As data volumes grow, we need programming tools for parallel applications that are as easy to use and versatile as those for single machines. The Spark project started at UC Berkeley to meet these goals. Spark is based on two main ideas. First, it has a language-integrated API in Python, Java, Scala and R, based on functional programming, that makes it easy to build applications out of functions to run on a cluster. Second, it offers a general engine that can support streaming, batch, and interactive computations, as well as advanced analytics such as machine learning, and lets users combine them in one program.
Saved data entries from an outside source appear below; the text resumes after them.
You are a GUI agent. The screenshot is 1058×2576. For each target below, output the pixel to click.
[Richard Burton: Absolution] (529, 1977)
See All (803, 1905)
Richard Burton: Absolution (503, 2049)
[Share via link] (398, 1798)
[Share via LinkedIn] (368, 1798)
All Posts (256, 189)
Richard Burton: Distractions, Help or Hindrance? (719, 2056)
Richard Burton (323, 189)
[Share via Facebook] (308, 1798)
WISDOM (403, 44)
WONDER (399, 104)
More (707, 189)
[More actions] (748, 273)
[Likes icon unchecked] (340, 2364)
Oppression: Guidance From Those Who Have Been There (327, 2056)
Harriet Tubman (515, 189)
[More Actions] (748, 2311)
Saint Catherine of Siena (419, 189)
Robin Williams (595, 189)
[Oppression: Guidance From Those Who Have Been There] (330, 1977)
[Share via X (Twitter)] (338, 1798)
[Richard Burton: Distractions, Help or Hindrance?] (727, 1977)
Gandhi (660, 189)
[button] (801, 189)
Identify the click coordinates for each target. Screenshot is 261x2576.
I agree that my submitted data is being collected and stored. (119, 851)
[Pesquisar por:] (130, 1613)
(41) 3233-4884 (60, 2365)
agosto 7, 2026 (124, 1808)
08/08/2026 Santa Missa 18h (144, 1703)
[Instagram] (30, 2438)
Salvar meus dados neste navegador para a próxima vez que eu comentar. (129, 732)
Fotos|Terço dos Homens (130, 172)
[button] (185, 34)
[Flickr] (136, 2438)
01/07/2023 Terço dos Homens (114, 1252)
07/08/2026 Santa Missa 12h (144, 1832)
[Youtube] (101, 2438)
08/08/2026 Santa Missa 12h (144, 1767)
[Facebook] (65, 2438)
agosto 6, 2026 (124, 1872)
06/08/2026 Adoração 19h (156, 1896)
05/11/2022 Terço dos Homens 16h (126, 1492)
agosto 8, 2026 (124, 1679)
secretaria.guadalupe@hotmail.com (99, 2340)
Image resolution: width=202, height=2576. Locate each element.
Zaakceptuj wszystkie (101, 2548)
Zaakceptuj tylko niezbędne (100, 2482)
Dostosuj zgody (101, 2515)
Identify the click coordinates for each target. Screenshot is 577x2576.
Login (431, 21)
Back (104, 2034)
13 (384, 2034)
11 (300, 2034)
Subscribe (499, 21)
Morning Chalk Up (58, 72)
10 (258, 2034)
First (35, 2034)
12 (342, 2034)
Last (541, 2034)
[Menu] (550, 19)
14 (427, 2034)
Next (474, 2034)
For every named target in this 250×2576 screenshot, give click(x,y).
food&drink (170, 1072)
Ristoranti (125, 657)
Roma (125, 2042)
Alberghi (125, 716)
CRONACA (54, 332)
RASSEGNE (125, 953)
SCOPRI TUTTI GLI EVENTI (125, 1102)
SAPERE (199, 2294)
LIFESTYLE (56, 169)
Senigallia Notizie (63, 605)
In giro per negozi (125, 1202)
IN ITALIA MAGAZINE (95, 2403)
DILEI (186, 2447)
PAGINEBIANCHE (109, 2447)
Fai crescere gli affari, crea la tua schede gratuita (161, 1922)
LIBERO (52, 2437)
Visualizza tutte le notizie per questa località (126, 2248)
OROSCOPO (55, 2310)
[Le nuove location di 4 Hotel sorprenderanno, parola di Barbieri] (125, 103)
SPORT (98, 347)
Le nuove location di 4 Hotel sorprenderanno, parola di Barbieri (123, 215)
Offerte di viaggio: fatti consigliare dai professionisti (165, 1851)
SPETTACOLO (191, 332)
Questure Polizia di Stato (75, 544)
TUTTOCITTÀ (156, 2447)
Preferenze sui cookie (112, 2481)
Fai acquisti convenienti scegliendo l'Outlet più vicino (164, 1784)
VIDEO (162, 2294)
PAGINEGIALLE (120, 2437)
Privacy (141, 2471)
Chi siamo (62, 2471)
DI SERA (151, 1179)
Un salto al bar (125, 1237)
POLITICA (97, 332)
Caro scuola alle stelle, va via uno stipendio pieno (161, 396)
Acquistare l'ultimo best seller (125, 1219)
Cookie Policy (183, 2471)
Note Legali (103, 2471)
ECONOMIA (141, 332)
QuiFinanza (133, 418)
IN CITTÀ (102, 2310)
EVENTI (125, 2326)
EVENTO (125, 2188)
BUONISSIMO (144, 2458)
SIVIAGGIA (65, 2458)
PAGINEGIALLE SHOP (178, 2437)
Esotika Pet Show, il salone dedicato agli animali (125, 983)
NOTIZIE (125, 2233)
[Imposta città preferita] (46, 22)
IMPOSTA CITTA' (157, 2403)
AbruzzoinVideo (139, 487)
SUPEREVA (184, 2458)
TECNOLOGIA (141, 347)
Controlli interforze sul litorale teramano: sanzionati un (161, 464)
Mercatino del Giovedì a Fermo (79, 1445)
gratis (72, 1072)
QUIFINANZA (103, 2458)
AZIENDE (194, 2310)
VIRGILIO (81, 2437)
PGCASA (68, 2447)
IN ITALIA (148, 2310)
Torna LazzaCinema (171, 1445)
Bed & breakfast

Since its release in 2010, Spark has become a highly active open source project, with over 900 contributors and a broad set of built-in libraries. This talk will cover the main ideas behind the Spark programming model, and recent additions to the project.

Matei Zaharia

Matei Zaharia is an assistant professor of computer science at MIT and CTO of Databricks, the company commercializing Apache Spark. He started the Spark project during his Ph.D. work at UC Berkeley. He is broadly interested in large-scale computer systems and networks, and has also contributed to projects including Mesos, Hadoop, Tachyon and Shark. Matei received the ACM Best Doctoral Dissertation Award in 2014 for his research, as well as best paper awards at NSDI and SITCOM.